The camp organizers closely cooperate with protests across the country, some of which had escalated after police intervention and property damage was reported. The most notable example of a protest that led to police intervention took place in Amsterdam just days before the encampment in Groningen started. At the protest at the University of Amsterdam, student activists expressed the same demands, but the protests did not remain peaceful and led to the arrest of 120 protesters as violence broke out. This reflects concerns over the safety of protesters and the fear of getting arrested or expelled, which is why many protestors in Groningen have chosen to cover their faces.
The assigned media spokesperson of the encampment emphasized in an interview with JURIST that this was a last resort for students to ensure their voices were heard. It is the result of months-long research into the university’s ties to Israeli companies and universities. The organizers initially tried to host several events within university facilities, however according to the encampment’s spokesperson they were canceled for ‘bureaucratic reasons’ at the ‘last minute’, which in the eyes of the encampment amounts to ‘censorship’. This supposedly shows a double standard when compared to how pro-Ukraine protests and events were treated by the University board, which as a reaction had cut all ties to Russian educational institutions last year. Moreover, the media spokesperson strongly condemned the violence in Amsterdam and did not take the peaceful nature of Groningen’s protest for granted ─ at the time of our interview, only one protestor had been arrested after an altercation with a bypasser during the night. According to the University newspaper, the following night a group of youths also harassed the protesters. Upon request of the University to keep the protest safe, the encampment includes an emergency exit, so everyone can leave in case of a potentially dangerous situation as has been seen in other Dutch cities.
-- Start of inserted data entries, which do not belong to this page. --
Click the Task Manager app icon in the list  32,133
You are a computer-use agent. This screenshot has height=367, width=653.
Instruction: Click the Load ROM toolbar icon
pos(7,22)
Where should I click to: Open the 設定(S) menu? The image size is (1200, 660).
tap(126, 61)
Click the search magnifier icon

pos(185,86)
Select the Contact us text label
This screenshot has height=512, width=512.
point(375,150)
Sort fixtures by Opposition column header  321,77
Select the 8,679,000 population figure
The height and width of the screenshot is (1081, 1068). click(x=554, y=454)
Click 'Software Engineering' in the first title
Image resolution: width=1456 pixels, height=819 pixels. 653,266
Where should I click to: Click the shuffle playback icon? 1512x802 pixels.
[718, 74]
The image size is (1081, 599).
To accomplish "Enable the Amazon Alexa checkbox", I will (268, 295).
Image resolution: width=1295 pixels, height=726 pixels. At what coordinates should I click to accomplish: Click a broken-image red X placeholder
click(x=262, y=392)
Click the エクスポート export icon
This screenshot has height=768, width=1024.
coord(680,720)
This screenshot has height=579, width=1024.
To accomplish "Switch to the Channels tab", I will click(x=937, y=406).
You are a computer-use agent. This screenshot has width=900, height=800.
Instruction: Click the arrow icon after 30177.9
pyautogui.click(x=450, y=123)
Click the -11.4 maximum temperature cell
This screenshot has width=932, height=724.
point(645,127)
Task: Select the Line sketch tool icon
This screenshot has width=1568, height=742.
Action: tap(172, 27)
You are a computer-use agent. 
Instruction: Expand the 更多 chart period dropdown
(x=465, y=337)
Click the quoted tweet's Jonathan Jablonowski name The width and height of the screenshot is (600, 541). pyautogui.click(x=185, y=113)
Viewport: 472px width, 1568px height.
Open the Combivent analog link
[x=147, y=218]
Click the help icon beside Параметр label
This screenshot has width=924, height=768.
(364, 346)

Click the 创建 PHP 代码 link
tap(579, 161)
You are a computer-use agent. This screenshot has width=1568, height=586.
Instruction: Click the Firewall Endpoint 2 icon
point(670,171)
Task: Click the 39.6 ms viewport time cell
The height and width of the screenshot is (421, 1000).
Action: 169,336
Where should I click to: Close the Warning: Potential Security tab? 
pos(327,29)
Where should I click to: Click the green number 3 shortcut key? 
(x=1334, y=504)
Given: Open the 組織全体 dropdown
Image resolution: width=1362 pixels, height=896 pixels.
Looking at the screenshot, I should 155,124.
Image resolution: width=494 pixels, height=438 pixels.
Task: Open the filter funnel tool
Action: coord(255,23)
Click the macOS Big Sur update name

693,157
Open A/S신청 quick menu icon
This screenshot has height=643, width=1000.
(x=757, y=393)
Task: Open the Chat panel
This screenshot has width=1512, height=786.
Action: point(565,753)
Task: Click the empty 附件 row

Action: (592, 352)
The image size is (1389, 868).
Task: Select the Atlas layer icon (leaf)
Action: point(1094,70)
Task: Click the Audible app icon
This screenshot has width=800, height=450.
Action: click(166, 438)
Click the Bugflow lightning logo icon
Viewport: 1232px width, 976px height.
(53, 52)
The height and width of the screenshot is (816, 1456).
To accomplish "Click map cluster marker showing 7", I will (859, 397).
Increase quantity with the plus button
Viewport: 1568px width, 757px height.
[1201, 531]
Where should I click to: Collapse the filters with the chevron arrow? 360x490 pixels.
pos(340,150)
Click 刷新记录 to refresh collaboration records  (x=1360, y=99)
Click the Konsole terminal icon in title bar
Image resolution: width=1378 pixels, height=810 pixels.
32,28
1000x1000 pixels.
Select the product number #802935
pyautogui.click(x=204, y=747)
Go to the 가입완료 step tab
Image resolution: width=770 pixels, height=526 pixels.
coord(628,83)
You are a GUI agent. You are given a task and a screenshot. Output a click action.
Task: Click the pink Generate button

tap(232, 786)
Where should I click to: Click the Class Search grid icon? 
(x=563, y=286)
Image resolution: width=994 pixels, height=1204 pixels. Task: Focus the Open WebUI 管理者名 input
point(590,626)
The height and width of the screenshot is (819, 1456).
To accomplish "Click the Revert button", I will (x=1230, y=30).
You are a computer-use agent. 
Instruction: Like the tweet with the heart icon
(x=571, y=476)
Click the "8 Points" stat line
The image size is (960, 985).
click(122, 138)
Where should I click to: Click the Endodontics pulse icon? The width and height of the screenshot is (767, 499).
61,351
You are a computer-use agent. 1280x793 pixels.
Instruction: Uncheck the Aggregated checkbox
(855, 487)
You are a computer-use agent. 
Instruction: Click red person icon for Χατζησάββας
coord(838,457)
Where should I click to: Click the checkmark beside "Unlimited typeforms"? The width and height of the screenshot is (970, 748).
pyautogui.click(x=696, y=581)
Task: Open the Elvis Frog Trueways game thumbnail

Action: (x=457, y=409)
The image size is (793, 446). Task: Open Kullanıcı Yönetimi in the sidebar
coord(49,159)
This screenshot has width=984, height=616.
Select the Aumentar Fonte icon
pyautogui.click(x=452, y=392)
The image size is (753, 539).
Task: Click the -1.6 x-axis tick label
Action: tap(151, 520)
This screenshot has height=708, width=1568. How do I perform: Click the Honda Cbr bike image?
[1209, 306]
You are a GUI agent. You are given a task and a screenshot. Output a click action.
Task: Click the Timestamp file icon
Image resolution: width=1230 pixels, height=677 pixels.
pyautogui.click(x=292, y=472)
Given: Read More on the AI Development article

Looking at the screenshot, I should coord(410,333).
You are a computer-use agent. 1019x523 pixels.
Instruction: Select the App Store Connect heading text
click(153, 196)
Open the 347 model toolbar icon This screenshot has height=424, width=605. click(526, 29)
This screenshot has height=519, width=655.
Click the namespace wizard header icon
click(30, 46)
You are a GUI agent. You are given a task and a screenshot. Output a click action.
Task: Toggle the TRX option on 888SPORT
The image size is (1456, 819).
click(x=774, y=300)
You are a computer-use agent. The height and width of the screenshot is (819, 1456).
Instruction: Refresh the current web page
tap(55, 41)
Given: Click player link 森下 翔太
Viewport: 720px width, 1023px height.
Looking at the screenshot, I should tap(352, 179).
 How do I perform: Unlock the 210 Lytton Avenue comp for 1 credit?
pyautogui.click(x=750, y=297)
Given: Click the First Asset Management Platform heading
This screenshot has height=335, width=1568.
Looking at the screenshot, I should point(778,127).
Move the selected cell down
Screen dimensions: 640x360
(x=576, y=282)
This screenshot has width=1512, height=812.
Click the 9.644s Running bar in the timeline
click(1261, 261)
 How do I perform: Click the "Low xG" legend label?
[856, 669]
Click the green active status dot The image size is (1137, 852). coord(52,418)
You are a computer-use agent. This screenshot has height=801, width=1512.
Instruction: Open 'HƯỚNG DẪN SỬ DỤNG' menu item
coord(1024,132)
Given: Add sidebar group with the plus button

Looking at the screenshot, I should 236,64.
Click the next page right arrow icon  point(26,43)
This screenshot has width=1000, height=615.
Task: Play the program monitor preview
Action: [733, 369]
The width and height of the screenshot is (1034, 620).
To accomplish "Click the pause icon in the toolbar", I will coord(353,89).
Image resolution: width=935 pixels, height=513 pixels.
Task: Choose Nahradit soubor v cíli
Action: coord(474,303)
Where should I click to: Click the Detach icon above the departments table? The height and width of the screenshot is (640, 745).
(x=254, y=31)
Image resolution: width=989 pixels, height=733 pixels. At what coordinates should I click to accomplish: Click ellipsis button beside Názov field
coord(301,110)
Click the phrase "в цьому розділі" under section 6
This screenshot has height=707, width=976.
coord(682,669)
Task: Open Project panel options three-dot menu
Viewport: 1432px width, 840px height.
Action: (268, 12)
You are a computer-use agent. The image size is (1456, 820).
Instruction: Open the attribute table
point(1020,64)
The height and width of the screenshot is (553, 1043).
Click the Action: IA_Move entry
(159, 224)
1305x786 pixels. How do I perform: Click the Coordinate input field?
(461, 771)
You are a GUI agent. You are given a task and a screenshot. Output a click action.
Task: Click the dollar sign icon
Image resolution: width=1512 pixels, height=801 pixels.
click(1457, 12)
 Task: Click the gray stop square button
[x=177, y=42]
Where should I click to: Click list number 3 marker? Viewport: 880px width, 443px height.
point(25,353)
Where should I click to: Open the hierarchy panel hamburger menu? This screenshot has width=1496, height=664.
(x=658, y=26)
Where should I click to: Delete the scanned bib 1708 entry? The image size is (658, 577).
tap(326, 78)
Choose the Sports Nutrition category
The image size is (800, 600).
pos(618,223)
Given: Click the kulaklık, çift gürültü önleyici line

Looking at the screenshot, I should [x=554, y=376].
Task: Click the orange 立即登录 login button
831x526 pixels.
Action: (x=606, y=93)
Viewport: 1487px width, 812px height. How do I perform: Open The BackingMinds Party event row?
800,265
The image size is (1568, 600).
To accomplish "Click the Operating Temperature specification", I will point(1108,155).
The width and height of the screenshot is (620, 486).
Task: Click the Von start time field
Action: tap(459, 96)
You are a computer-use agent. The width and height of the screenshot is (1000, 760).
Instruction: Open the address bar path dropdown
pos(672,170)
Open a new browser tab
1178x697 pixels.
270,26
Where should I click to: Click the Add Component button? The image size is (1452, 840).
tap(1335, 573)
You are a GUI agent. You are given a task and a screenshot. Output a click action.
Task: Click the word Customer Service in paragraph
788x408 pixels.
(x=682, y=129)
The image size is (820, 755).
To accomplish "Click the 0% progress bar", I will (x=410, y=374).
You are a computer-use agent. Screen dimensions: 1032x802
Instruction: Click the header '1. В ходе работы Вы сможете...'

While the encampment’s demands and purpose have been clearly communicated to the University and the public, ambiguity remains about how the University can amplify student voices while boycotting and divesting from other educational institutions. This question has not been addressed by the encampment, and few protestors have been willing or able to respond.
Prior to the encampment the University had been in contact with the protestors and had organized several rounds of negotiations in which the demands and ties to Israeli companies and universities were discussed. Having had the opportunity to hear the impressions and reflections on this from both sides it is evident that the negotiations were not enough to satisfy the students’ demands but also left the University with little means to continue working on possible solutions that would avoid a boycott of Israeli companies and universities all together. Since the unsatisfactory outcome the encampment has refused to negotiate further and will continue to protest, raise awareness, and reinforce its demands in front of the University building.
“The safety of our students, our scientists, and our university is our main interest”, Elies Wempe, the RUG’s press officer, told JURIST on the phone. That is the shared interest between the protesters and the University ─ to keep them safe from altercations with the police or other groups. She notes that some university staff ─ including herself ─ had previously been doxxed, ultimately leading to the university’s reluctance in not disclosing individual ties to Israeli institutions in fear for the safety of the people involved. The information about the RUG’s sources of funding however is publicly available and easy to access. Moreover, the reason why many protest-related events had been canceled was because the organizers appeared to be in no affiliation with the University, which is against the University Code. In response to the double standard criticism that the RUG does not break ties the same way it did during last year’s pro-Ukrainian protests, she replied, that, in contrast, there is no Dutch law that would force the RUG to do so and that the University continues to have a strong trust in academic diplomacy. As to the likelihood of the demands being fulfilled, she declined a comment.
Although offers to negotiate further with the RUG have been declined by the protesters, who feel like their voices haven’t been heard by the University, both parties seem to be clear in their positions and accept each others’ limitations. Even though negotiations failed, communication channels are still open. What is clear is that academic dialogue must be kept alive, especially in a polarized conflict like this one. However, peaceful protest and dialogue in a bid to stop the killing of thousands of civilians, may it be in whatever context, should always be possible and welcomed in a democratic academic environment.